The most interesting card in the list is Nest Invader. He fills the place of Explore while doing so much more else: attacking, blocking, dying to find
Deceiver Exarch. The thing I do NOT like about this deck is that finding Totem-Guide Hartebeest seems to be a rather tricky task. As far as I can see,
the deck really needs some value creatures with mana cost three, something like Pilgrim’s Eye or Sea Gate Oracle.

Despite this three-drop issue, I consider this deck to be a very strong contender in the current metagame, while also being more interesting than both
U/R Twin and other versions of Birthing Pod decks. Matchup-wise, it can reasonably oppose all the top guys of the format: Control (typically, control
decks do not have a good way to beat active Birthing Pod), Red decks (thanks to maindeck Obstinate Baloths and sideboarded Spellskite), and Valakut
(the Twin combo is just plain faster, and R/U/G can put some spokes in Valakut’s wheels with its backup mana denial plan).
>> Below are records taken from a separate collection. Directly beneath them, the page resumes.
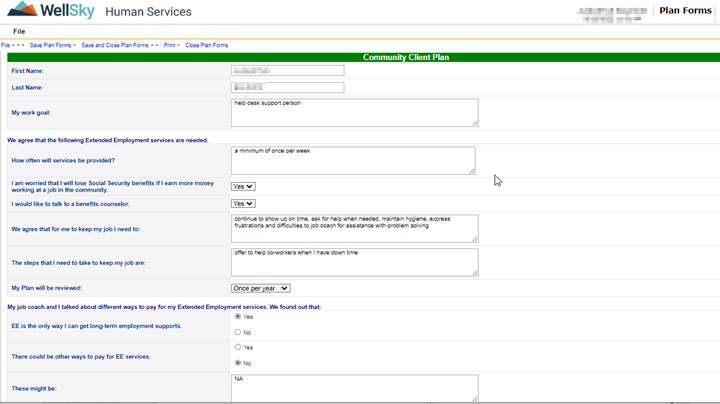The width and height of the screenshot is (720, 404).
Task: Open benefits counselor Yes dropdown
Action: [243, 204]
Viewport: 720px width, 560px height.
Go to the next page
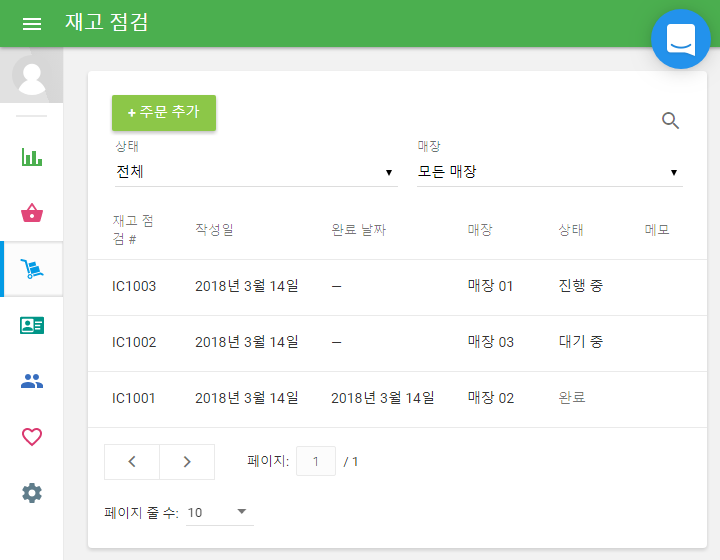point(187,462)
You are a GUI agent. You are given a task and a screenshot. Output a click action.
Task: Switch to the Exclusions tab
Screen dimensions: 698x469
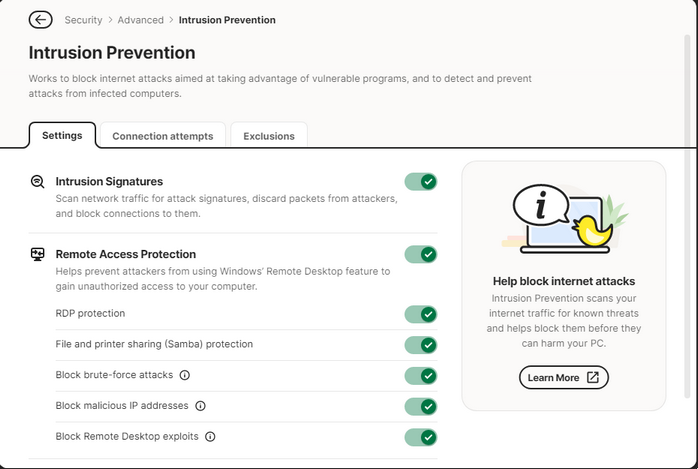269,136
The cards to consider from M12 are obviously Solemn Simulacrum (seems to be tailor-crafted to be auto-included in every Birthing Pod deck ever) and
Crimson Mage (who nicely gives haste to newborn Deceiver Exarchs found by the Pod).

That’s all for today. I hope you found this brief look at the new decks interesting and that the approach presented by Russian mages will be
useful for you. Let’s bring more innovation to Standard and try to avoid stagnation like the one we were cursing only recently. Play Magic;
respect your own internal Innovator!